There is a new feature in vCloud Director 5.1 which was requested a lot by service providers – configurable limits on routed external networks (for example Internet) for each tenant. Limits can be set both for incoming and outgoing directions by vCloud Administrator on tenant’s Edge Gateway.

Edge Rate Limit Configuration
Edge Rate Limit Configuration

However this feature only works with VMware vSphere distributed switch – it does not work with Cisco Nexus 1000V or VMware standard switch. Why? Although the feature is provided by the Edge Gateway, what is actually happening in the background is that vShield Manager instructs vCenter to create a traffic shaping policy on the distributed vswitch port used by the Edge VM.

vSphere Distributed Switch Traffic Shaping
vSphere Distributed Switch Traffic Shaping

Standard switch does not allow port specific traffic shaping and Nexus 1000V management plane (Virtual Supervisor Module) is not accessible by the vShield Manager/vCenter. The rate limit could be applied on the port of the Cisco switch manually, however any Edge redeploy operation, which is accessible by the tenant via GUI would deploy a new Edge and use different port on the virtual switch and tenant could thus easily disable the limit.

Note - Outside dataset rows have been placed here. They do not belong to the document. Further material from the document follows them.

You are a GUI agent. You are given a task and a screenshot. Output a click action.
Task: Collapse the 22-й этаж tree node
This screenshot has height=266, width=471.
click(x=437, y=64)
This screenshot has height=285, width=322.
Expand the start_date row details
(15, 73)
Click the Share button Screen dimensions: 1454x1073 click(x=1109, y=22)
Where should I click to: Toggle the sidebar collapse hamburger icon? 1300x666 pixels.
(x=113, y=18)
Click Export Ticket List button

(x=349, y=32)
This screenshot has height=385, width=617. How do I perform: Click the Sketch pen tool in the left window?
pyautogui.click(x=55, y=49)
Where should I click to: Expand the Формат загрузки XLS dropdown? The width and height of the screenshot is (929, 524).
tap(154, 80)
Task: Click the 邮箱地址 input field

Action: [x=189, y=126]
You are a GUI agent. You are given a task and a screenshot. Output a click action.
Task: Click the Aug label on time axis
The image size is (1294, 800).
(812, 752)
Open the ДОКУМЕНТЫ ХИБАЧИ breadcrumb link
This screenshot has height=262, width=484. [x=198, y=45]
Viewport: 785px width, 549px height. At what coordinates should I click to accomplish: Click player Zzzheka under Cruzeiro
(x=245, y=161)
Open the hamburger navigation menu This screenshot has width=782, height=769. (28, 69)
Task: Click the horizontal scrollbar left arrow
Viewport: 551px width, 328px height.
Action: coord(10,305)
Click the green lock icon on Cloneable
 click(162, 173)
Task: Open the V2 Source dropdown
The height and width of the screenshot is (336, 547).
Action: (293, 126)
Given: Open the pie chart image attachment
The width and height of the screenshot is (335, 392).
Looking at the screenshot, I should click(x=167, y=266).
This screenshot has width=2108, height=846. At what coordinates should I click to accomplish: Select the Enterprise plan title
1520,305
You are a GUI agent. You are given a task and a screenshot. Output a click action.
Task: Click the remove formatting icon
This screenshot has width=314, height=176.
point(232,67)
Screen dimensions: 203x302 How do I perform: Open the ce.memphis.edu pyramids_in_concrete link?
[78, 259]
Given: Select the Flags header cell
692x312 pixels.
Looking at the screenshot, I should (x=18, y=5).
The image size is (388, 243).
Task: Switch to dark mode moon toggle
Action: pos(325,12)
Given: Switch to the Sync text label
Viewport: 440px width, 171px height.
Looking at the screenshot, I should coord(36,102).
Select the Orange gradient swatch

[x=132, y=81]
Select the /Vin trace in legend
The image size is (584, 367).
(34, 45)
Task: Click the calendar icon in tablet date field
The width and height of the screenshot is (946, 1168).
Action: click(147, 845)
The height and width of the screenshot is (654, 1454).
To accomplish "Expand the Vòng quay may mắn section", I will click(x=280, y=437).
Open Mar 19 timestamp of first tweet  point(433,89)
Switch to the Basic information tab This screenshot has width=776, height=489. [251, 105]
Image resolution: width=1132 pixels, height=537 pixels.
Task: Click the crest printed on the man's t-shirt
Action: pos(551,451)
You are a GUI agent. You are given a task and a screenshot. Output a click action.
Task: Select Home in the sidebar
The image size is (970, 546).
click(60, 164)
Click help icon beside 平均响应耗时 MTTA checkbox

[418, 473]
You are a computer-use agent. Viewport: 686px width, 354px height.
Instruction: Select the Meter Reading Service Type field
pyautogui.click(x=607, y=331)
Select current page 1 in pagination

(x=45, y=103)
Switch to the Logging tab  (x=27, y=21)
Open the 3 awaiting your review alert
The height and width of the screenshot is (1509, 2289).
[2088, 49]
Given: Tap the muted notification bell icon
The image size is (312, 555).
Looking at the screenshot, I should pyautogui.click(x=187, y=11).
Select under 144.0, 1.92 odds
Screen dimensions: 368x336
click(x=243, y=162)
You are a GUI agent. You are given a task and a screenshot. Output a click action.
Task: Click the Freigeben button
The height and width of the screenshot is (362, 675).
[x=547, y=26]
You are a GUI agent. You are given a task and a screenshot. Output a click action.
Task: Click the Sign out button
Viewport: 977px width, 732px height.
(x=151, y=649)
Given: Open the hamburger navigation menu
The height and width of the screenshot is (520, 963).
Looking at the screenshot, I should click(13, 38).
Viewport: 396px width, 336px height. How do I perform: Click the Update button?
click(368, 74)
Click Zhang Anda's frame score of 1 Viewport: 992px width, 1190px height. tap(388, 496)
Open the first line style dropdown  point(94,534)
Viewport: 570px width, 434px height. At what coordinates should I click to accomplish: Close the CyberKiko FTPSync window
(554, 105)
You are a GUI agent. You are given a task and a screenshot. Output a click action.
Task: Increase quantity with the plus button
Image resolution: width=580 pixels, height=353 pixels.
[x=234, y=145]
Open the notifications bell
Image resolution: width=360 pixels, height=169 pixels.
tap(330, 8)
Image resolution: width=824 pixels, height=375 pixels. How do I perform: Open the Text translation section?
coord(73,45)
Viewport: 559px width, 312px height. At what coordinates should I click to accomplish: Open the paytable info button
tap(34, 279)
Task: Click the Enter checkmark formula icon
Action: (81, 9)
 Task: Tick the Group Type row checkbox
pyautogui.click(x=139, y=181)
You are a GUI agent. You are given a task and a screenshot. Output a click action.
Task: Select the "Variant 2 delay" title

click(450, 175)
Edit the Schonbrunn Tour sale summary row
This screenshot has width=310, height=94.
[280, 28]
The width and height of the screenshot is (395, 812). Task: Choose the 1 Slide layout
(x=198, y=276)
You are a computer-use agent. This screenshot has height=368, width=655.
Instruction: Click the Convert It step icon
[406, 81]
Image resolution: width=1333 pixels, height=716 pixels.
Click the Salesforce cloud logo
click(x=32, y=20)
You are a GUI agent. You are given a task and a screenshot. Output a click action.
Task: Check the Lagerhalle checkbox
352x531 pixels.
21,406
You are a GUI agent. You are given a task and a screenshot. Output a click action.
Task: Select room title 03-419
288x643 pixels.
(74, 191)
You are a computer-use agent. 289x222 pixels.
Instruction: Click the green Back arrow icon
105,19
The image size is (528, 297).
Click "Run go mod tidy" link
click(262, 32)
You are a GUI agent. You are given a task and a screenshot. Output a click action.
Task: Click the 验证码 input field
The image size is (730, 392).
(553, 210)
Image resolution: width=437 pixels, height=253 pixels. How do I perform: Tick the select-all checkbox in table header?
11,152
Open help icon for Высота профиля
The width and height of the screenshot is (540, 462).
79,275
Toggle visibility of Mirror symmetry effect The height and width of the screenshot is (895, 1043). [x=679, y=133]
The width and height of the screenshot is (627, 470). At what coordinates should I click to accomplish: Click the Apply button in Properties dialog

For the standard switch backed external network vCloud Director GUI will not even present the option to set the rate limit, however for the Nexus backed external network the operation will fail with similar error:

Cannot update edge gateway “ACME_GW”
java.util.concurrent.ExecutionException: com.vmware.vcloud.fabric.nsm.error.VsmException: VSM response error (10086): Traffic shaping policy can be set only for a Vnic connected to a vmware distributed virtual portgroup configured with static port binding. Invalid portgroup ‘dvportgroup-9781’.

Nexus 1000V Error
Nexus 1000V Error

Btw the rate limit can be set on the Edge (when not using vCloud Director) also via vShield Manager or its API – it is called Traffic Shaping Policy and configurable in the vSM > Edge > Configure > Interfaces > Actions menu.

vShield Manager Traffic Shaping
vShield Manager Traffic Shaping

Do not forget to consider this when designing vCloud Director environments and choosing the virtual switch technology.